The required result is the number of lines below that hold the word "target", stated without anything else.
___ DATA FOR THIS EXERCISE
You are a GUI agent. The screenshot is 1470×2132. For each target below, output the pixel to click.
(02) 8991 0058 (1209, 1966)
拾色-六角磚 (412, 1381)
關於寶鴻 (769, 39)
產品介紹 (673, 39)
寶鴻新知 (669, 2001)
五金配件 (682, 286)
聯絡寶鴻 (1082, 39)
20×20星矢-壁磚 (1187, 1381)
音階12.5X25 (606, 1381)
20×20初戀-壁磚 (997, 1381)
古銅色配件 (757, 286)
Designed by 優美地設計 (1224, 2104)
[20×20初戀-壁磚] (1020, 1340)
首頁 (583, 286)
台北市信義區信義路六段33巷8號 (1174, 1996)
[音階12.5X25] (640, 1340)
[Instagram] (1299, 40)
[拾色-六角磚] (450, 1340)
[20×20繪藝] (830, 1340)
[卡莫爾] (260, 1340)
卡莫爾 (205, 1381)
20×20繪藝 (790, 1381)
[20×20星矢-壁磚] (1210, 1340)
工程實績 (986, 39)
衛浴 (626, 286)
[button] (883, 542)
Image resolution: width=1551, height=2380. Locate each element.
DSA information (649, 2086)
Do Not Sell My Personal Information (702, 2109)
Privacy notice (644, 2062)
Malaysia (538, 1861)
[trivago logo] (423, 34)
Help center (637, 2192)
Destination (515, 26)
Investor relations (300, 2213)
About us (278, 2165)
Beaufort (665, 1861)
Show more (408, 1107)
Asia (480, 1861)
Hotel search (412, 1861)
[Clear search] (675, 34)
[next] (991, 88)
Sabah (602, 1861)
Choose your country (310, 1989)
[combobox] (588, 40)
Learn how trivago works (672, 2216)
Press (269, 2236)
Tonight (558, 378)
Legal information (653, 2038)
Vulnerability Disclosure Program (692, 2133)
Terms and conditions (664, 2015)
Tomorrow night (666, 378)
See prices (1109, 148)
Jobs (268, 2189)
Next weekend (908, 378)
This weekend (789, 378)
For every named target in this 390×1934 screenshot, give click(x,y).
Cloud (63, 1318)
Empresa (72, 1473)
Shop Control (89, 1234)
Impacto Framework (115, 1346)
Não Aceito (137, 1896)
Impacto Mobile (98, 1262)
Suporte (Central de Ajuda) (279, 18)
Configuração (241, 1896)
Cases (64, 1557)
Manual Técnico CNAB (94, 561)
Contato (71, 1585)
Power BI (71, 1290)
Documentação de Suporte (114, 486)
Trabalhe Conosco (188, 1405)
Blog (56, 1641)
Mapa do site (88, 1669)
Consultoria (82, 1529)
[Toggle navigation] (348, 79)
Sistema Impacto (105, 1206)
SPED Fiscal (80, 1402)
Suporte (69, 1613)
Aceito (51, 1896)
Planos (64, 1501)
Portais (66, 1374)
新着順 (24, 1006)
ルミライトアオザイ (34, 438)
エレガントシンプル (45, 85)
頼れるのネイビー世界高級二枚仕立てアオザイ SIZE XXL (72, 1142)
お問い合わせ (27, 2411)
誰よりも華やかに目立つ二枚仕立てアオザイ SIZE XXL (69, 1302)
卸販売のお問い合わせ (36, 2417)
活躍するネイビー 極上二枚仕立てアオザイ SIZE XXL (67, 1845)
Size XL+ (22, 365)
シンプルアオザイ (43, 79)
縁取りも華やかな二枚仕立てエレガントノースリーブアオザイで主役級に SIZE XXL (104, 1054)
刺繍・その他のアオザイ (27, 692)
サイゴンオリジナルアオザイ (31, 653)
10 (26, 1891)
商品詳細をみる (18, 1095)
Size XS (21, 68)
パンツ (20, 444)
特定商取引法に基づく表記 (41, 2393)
______
YOUR RESPONSE: 2